----- Записи -----

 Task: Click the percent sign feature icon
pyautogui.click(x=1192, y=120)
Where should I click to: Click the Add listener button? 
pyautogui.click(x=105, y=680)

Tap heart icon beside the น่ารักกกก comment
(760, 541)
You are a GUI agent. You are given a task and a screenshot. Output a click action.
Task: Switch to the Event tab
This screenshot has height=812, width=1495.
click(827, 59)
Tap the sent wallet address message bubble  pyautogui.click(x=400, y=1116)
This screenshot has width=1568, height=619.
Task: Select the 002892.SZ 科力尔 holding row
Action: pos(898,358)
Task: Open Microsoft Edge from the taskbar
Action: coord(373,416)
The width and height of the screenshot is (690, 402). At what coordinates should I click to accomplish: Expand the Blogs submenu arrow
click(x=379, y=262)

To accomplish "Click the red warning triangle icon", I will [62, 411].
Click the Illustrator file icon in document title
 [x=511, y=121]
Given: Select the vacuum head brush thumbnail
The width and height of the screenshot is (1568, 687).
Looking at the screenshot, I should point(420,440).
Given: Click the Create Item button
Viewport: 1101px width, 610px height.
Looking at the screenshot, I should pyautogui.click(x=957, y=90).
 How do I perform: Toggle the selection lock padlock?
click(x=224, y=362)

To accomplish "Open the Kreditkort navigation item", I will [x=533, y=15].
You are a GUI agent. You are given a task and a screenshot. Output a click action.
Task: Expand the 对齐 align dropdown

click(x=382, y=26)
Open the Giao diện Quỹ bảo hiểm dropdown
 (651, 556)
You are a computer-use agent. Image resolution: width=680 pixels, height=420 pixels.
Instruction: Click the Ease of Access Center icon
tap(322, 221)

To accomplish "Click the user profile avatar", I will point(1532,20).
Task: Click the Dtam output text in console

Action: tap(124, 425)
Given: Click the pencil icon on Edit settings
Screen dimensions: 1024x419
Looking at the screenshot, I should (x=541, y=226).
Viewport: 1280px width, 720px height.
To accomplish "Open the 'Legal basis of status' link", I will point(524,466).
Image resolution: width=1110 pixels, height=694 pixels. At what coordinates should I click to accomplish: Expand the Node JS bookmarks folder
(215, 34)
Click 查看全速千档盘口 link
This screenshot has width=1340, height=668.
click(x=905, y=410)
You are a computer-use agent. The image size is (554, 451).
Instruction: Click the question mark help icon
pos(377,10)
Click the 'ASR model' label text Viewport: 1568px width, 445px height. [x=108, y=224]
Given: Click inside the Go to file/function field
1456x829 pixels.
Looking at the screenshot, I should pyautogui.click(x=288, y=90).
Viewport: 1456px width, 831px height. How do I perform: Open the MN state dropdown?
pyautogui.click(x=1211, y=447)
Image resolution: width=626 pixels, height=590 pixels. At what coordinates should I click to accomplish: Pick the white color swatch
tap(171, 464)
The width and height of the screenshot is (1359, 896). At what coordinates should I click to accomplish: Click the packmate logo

-----

** Выполните задание **
Выпишите из записей все строки, где встречается слово «link». Регистр букв имеет значение.

** Результат упражнения **
To accomplish "Open the 'Legal basis of status' link", I will point(524,466).
Click 查看全速千档盘口 link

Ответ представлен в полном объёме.